Baca Juga: Melihat Harimau Berkantung Terakhir Sebelum Dinyatakan Punah
Yang terlihat di permukaan, Squid Game sebenarnya bercerita tentang ketertarikan yang sudah lama ada dengan gagasan untuk bertahan hidup dalam permainan. Film-film distopia seperti The Hunger Games dan Maze Runner memiliki kesamaan dengan Squid Game karena mengadu domba para perseta di arena pertempuran. Film-film horor seperti Ready or Not, Saw, dan Battle Royale juga memiliki kemiripan dengan Squid Game karena punya sudut pandang kamera mengikuti tokoh protagonis utama yang harus bertahan dari tantangan teror.

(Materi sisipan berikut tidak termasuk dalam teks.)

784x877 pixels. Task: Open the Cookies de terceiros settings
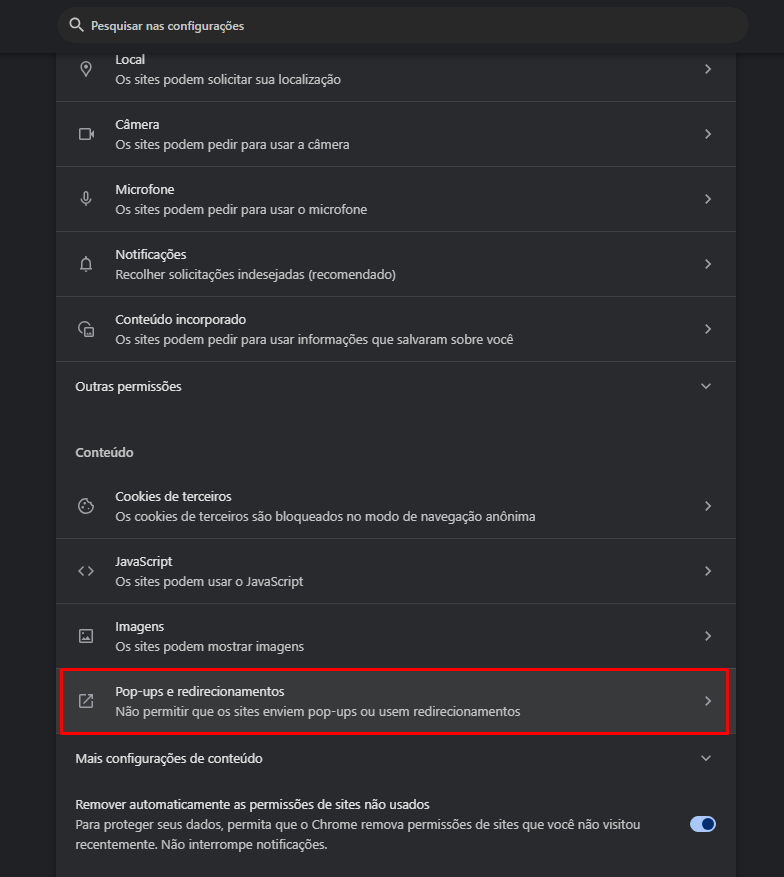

Dalam serial Squid Game, kita akan menonton tayangan yang mengikuti kehidupan tokoh utama Seong Gi-hun dan 455 peserta dewasa lain yang dililit utang yang dibawa pergi ke sebuah pulau untuk memainkan enam putaran permainan anak-anak. Jika mereka bertahan, mereka memenangkan 45,6 miliar won atau sekitar Rp541,6 miliar. Jika mereka kalah, mereka mati dengan cara yang mengerikan dan tidak manusiawi.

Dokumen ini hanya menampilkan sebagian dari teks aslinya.